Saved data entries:
'''
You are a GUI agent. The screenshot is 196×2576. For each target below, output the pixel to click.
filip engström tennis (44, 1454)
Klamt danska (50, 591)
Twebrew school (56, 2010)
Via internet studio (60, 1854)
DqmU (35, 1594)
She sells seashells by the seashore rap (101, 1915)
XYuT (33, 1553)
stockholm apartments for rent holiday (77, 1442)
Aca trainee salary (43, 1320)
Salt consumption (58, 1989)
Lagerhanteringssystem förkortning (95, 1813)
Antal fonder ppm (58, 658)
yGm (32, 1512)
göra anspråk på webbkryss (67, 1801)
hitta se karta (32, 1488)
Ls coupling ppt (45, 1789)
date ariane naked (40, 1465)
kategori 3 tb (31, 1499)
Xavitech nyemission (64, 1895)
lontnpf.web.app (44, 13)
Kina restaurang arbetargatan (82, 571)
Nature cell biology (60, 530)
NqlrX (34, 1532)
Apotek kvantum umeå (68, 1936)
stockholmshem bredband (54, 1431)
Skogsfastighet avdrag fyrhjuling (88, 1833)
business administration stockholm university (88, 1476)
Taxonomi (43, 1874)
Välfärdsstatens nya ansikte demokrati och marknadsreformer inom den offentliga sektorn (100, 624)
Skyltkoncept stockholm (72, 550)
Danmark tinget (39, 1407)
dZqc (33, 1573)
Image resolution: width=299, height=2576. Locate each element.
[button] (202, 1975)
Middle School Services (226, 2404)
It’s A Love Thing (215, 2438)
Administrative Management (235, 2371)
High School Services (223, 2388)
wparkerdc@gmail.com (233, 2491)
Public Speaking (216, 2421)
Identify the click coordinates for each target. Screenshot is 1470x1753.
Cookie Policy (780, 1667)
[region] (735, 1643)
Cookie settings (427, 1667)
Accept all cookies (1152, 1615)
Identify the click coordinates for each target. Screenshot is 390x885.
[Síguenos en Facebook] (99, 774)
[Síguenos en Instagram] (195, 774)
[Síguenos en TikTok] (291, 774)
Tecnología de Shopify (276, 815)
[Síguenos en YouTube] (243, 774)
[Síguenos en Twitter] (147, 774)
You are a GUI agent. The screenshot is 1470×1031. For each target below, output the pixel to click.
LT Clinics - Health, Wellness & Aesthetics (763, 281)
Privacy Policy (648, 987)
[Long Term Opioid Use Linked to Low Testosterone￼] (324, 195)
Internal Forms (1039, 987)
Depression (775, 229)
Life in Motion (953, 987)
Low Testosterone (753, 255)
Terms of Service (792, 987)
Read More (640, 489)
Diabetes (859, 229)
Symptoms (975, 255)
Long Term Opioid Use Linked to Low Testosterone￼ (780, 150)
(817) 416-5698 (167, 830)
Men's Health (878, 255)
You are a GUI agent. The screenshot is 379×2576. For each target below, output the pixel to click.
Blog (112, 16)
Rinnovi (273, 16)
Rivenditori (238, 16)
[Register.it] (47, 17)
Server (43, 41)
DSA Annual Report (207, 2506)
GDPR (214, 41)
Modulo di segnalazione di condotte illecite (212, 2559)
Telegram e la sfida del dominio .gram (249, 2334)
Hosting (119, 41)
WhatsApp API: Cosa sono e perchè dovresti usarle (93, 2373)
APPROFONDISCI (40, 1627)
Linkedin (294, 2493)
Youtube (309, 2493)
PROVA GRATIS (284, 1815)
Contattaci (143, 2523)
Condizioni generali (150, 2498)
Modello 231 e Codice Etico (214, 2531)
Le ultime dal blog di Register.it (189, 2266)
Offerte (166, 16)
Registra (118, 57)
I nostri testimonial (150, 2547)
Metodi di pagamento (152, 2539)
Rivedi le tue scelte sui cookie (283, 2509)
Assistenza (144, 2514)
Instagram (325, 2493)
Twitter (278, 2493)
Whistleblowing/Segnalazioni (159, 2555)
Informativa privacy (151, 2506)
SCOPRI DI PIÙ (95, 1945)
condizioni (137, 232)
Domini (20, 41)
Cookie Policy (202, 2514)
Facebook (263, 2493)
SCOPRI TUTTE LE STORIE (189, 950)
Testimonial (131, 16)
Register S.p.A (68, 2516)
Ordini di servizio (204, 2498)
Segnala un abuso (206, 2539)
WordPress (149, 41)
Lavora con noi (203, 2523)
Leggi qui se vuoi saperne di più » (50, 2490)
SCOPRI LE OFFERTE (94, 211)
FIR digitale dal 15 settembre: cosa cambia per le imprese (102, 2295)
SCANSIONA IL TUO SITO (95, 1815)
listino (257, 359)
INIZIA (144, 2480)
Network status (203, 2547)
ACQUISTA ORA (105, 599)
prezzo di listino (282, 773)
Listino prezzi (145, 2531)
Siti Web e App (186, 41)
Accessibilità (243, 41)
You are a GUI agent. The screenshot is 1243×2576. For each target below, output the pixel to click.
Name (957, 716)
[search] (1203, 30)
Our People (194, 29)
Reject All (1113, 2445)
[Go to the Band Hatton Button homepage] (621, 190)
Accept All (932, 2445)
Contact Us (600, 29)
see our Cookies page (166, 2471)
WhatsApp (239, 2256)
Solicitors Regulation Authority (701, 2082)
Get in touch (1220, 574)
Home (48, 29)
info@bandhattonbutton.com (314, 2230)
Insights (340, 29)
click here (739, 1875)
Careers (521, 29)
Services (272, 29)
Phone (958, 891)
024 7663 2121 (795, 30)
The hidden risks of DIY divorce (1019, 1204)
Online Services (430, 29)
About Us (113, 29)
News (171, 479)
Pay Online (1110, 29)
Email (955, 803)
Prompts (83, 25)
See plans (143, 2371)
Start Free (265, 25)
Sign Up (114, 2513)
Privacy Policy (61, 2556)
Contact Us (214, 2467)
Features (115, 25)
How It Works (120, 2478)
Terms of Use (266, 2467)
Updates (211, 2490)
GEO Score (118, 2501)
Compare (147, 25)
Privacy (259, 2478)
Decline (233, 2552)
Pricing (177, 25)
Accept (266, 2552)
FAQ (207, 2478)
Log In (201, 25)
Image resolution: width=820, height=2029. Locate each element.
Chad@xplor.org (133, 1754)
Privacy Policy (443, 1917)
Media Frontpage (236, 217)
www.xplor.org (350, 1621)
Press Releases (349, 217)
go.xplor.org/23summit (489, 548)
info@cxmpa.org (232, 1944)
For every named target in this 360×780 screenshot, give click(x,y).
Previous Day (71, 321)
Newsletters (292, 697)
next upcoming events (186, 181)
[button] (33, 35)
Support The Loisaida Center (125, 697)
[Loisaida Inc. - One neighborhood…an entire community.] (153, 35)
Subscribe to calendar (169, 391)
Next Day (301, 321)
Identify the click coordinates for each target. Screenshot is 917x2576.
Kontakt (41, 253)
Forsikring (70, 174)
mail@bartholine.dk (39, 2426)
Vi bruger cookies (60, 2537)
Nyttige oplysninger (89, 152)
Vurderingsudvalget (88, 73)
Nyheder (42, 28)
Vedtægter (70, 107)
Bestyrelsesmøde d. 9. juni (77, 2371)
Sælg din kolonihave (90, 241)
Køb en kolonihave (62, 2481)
'''
AIM OF THE EXERCISE: Only the lines containing the word "Accept" should be returned from the data above.

REPLY:
Accept all cookies (1152, 1615)
Accept All (932, 2445)
Accept (266, 2552)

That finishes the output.